From: Stanislav Fomichev <sdf@google.com>
To: bpf@vger.kernel.org
Cc: ast@kernel.org, daniel@iogearbox.net, andrii@kernel.org,
martin.lau@linux.dev, song@kernel.org, yhs@fb.com,
john.fastabend@gmail.com, kpsingh@kernel.org, sdf@google.com,
haoluo@google.com, jolsa@kernel.org
Subject: [PATCH bpf-next 6/6] bpf: Document EFAULT changes for sockopt
Date: Tue, 18 Apr 2023 15:53:43 -0700 [thread overview]
Message-ID: <20230418225343.553806-7-sdf@google.com> (raw)

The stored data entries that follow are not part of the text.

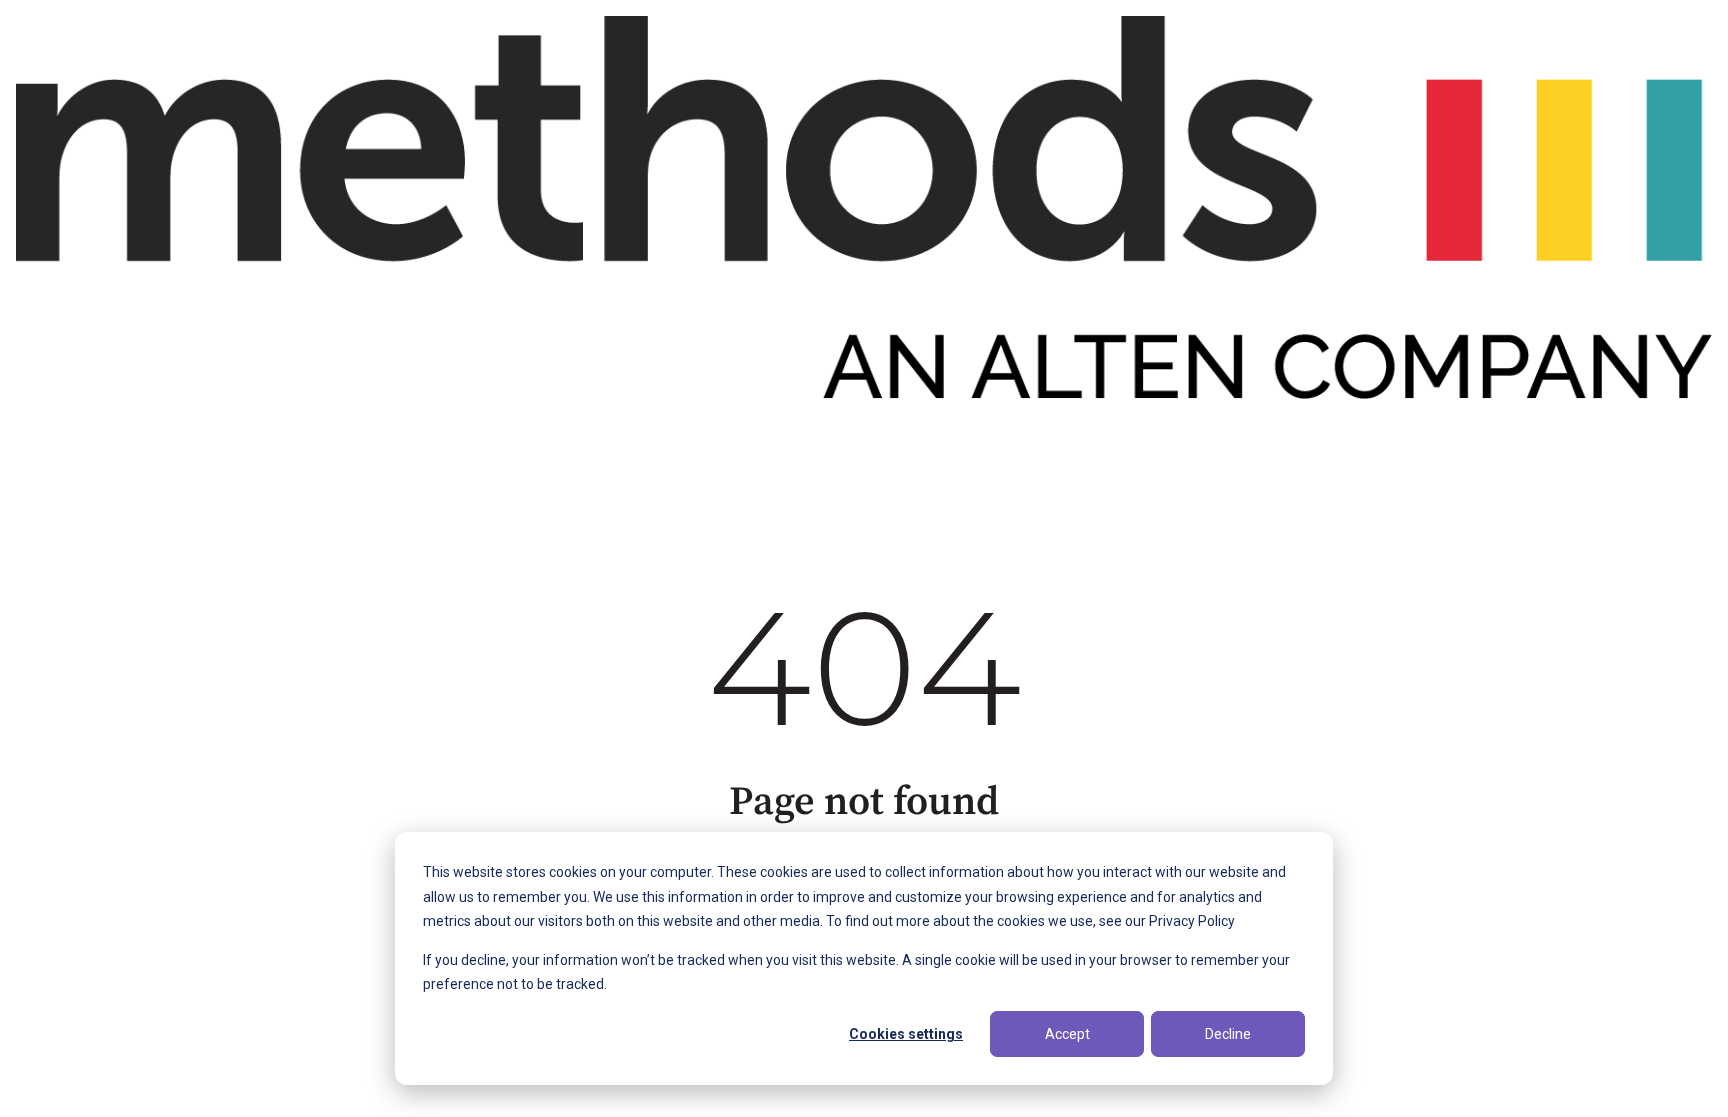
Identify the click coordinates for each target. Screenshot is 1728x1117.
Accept (1067, 1034)
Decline (1228, 1034)
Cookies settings (906, 1034)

In-Reply-To: <20230418225343.553806-1-sdf@google.com>
And add examples for how to correctly handle large optlens.
This is less relevant now when we don't EFAULT anymore, but
that's still the correct thing to do.
Signed-off-by: Stanislav Fomichev <sdf@google.com>
---
Documentation/bpf/prog_cgroup_sockopt.rst | 64 +++++++++++++++++++++--
1 file changed, 60 insertions(+), 4 deletions(-)
diff --git a/Documentation/bpf/prog_cgroup_sockopt.rst b/Documentation/bpf/prog_cgroup_sockopt.rst
index 172f957204bf..dcb8d4681257 100644
--- a/Documentation/bpf/prog_cgroup_sockopt.rst
+++ b/Documentation/bpf/prog_cgroup_sockopt.rst
@@ -29,7 +29,7 @@ chain finish (i.e. kernel ``setsockopt`` handling will *not* be executed).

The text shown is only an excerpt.